▶ Activity: The answer must consist of every line in the records that contains the word "will".

Records from a dataset
++++++

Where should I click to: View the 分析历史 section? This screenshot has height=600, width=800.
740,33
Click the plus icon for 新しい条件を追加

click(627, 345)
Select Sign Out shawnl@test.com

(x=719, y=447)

++++++

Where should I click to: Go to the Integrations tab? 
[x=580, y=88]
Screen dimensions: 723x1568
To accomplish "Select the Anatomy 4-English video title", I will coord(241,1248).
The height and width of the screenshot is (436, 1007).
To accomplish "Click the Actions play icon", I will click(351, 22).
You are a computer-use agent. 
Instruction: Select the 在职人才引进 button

++++++

▶ Exercise output:
To accomplish "Select the Anatomy 4-English video title", I will coord(241,1248).
To accomplish "Click the Actions play icon", I will click(351, 22).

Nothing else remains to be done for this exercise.